Exercise goal:
Look through the material below and report every line that includes "click".

Exercise data:
┄┄┄┄┄┄┄┄┄┄┄┄┄┄┄┄┄┄┄┄

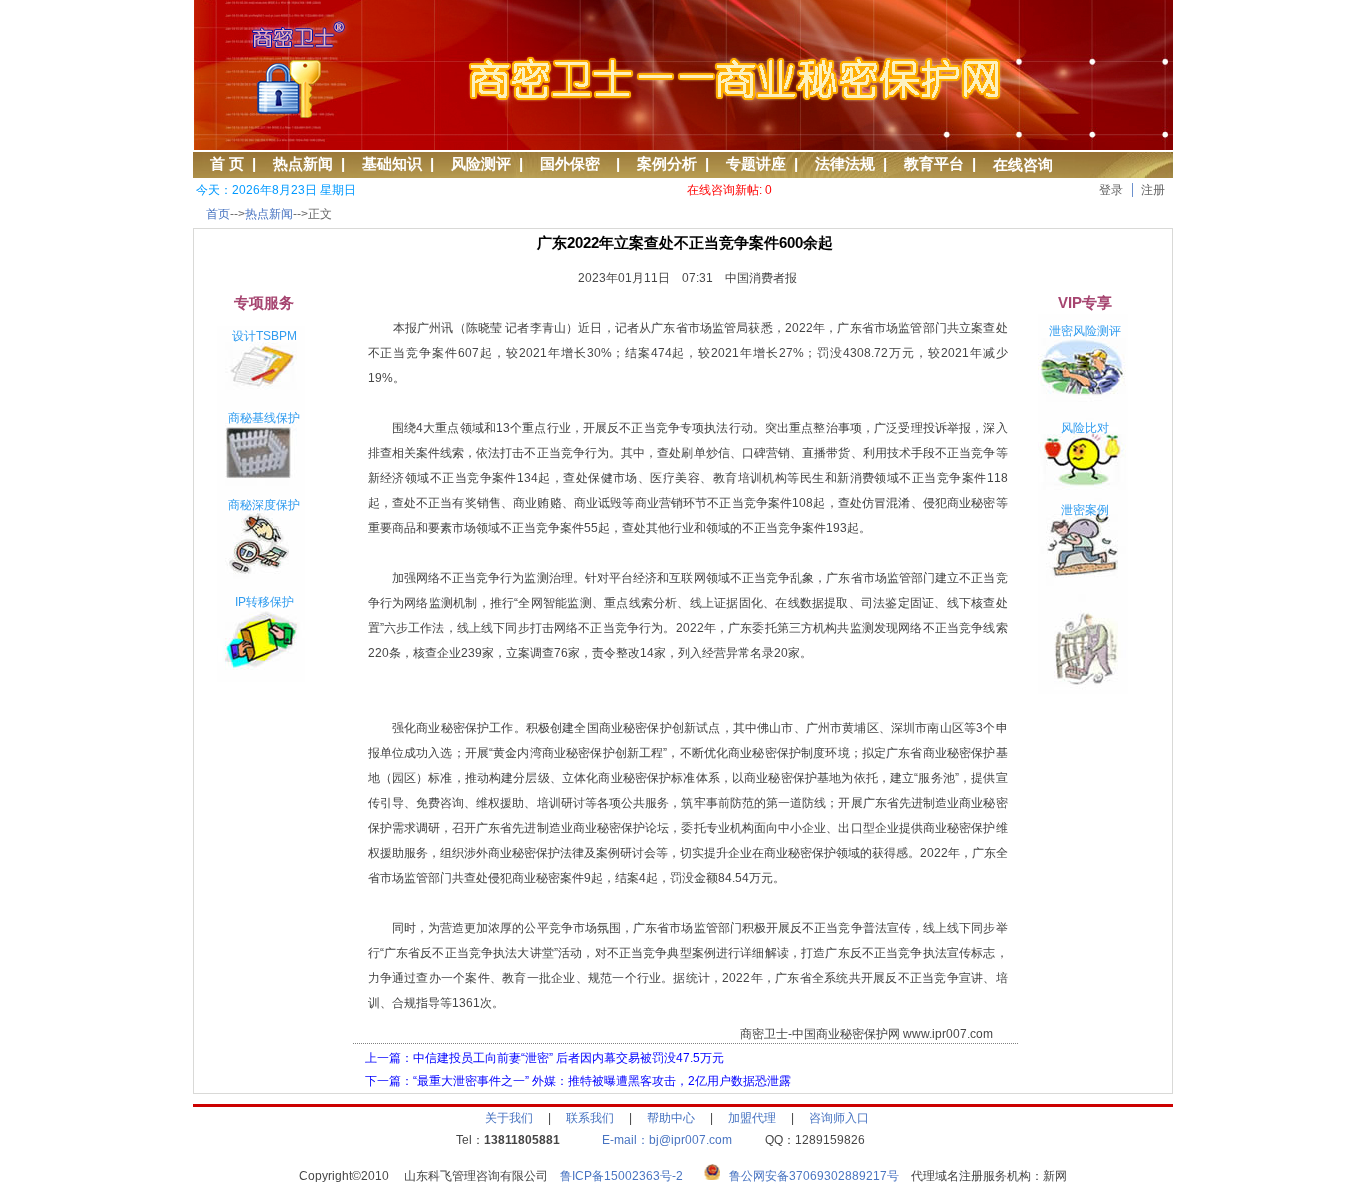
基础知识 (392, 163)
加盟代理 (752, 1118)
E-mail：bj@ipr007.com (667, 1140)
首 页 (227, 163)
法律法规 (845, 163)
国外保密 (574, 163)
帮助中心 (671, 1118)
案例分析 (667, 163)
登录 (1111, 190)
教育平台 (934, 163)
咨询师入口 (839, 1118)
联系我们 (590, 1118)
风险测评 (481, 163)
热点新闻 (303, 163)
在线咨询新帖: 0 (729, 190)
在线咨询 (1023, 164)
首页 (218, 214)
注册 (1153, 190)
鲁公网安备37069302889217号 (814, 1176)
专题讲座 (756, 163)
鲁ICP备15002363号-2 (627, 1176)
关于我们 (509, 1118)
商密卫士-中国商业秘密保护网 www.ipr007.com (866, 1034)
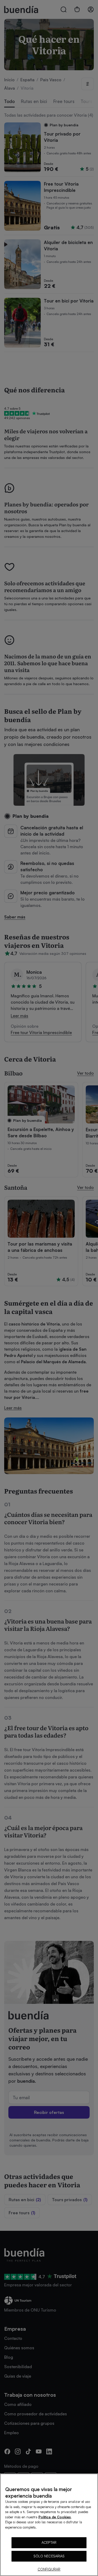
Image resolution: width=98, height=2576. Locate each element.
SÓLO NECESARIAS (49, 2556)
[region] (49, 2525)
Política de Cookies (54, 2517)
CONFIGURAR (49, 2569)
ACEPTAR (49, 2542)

┄┄┄┄┄┄┄┄┄┄┄┄┄┄┄┄┄┄┄┄

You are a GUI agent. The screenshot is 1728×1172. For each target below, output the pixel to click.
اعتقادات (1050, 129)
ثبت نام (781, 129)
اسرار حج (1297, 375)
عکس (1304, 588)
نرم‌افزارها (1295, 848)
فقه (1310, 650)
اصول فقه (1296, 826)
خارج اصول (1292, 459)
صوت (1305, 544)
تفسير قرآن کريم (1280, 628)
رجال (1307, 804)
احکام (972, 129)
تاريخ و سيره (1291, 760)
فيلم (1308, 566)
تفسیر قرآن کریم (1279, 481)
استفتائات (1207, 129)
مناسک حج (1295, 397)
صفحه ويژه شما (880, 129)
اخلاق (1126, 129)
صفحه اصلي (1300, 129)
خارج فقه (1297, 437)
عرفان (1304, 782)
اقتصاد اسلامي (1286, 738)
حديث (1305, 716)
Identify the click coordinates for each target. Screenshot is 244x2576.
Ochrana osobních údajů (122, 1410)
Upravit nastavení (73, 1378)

┄┄┄┄┄┄┄┄┄┄┄┄┄┄┄┄┄┄┄┄

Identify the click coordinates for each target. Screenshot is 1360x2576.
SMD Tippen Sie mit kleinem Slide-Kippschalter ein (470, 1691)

┄┄┄┄┄┄┄┄┄┄┄┄┄┄┄┄┄┄┄┄

Exercise solution:
You are a GUI agent. The screenshot is 1728×1172. For each target below, output the pixel to click.
Identify the click coordinates for each target. Screenshot is 244x2576.
Identify the click coordinates for each target. Screenshot is 1360x2576.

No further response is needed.